## start Data section
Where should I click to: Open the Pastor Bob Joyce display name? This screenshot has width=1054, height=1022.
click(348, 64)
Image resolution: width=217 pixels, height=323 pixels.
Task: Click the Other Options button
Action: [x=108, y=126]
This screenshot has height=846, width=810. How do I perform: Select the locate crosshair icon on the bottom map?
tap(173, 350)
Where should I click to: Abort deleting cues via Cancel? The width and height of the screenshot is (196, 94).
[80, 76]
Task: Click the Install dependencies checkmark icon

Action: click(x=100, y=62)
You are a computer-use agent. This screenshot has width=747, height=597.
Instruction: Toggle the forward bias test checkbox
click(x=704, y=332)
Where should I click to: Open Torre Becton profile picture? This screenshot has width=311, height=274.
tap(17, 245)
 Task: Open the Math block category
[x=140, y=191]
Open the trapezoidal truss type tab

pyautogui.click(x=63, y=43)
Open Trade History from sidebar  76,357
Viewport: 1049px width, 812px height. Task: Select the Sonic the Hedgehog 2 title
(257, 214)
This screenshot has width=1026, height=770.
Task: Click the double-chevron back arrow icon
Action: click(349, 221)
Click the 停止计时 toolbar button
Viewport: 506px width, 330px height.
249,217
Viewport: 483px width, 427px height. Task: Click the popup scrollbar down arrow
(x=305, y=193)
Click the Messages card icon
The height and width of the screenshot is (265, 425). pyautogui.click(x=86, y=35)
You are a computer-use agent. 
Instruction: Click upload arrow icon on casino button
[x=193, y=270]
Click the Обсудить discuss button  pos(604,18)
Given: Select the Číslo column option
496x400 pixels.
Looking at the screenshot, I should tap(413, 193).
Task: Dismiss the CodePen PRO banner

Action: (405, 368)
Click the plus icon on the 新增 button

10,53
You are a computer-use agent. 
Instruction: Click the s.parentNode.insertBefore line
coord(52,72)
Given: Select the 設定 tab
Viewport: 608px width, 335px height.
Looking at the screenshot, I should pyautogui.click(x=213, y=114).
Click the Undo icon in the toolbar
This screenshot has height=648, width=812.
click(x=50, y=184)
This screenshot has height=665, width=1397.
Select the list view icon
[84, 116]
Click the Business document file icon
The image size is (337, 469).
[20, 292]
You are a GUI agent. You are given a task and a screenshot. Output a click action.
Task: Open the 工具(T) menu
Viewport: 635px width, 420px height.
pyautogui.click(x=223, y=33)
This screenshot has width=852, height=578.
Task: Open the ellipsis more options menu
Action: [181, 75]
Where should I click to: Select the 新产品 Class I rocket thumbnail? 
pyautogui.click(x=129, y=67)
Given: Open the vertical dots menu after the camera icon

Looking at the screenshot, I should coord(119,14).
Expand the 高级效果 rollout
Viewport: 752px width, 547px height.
## end Data section
◆ **Challenge**
Format every line of the items above as a JSON array of strings, one string per line, skipping blank lines.

◆ **Correct output**
[
  "Where should I click to: Open the Pastor Bob Joyce display name? This screenshot has width=1054, height=1022.",
  "click(348, 64)",
  "Image resolution: width=217 pixels, height=323 pixels.",
  "Task: Click the Other Options button",
  "Action: [x=108, y=126]",
  "This screenshot has height=846, width=810. How do I perform: Select the locate crosshair icon on the bottom map?",
  "tap(173, 350)",
  "Where should I click to: Abort deleting cues via Cancel? The width and height of the screenshot is (196, 94).",
  "[80, 76]",
  "Task: Click the Install dependencies checkmark icon",
  "Action: click(x=100, y=62)",
  "You are a computer-use agent. This screenshot has width=747, height=597.",
  "Instruction: Toggle the forward bias test checkbox",
  "click(x=704, y=332)",
  "Where should I click to: Open Torre Becton profile picture? This screenshot has width=311, height=274.",
  "tap(17, 245)",
  " Task: Open the Math block category",
  "[x=140, y=191]",
  "Open the trapezoidal truss type tab",
  "pyautogui.click(x=63, y=43)",
  "Open Trade History from sidebar  76,357",
  "Viewport: 1049px width, 812px height. Task: Select the Sonic the Hedgehog 2 title",
  "(257, 214)",
  "This screenshot has width=1026, height=770.",
  "Task: Click the double-chevron back arrow icon",
  "Action: click(349, 221)",
  "Click the 停止计时 toolbar button",
  "Viewport: 506px width, 330px height.",
  "249,217",
  "Viewport: 483px width, 427px height. Task: Click the popup scrollbar down arrow",
  "(x=305, y=193)",
  "Click the Messages card icon",
  "The height and width of the screenshot is (265, 425). pyautogui.click(x=86, y=35)",
  "You are a computer-use agent. ",
  "Instruction: Click upload arrow icon on casino button",
  "[x=193, y=270]",
  "Click the Обсудить discuss button  pos(604,18)",
  "Given: Select the Číslo column option",
  "496x400 pixels.",
  "Looking at the screenshot, I should tap(413, 193).",
  "Task: Dismiss the CodePen PRO banner",
  "Action: (405, 368)",
  "Click the plus icon on the 新增 button",
  "10,53",
  "You are a computer-use agent. ",
  "Instruction: Click the s.parentNode.insertBefore line",
  "coord(52,72)",
  "Given: Select the 設定 tab",
  "Viewport: 608px width, 335px height.",
  "Looking at the screenshot, I should pyautogui.click(x=213, y=114).",
  "Click the Undo icon in the toolbar",
  "This screenshot has height=648, width=812.",
  "click(x=50, y=184)",
  "This screenshot has height=665, width=1397.",
  "Select the list view icon",
  "[84, 116]",
  "Click the Business document file icon",
  "The image size is (337, 469).",
  "[20, 292]",
  "You are a GUI agent. You are given a task and a screenshot. Output a click action.",
  "Task: Open the 工具(T) menu",
  "Viewport: 635px width, 420px height.",
  "pyautogui.click(x=223, y=33)",
  "This screenshot has width=852, height=578.",
  "Task: Open the ellipsis more options menu",
  "Action: [181, 75]",
  "Where should I click to: Select the 新产品 Class I rocket thumbnail? ",
  "pyautogui.click(x=129, y=67)",
  "Given: Open the vertical dots menu after the camera icon",
  "Looking at the screenshot, I should coord(119,14).",
  "Expand the 高级效果 rollout",
  "Viewport: 752px width, 547px height."
]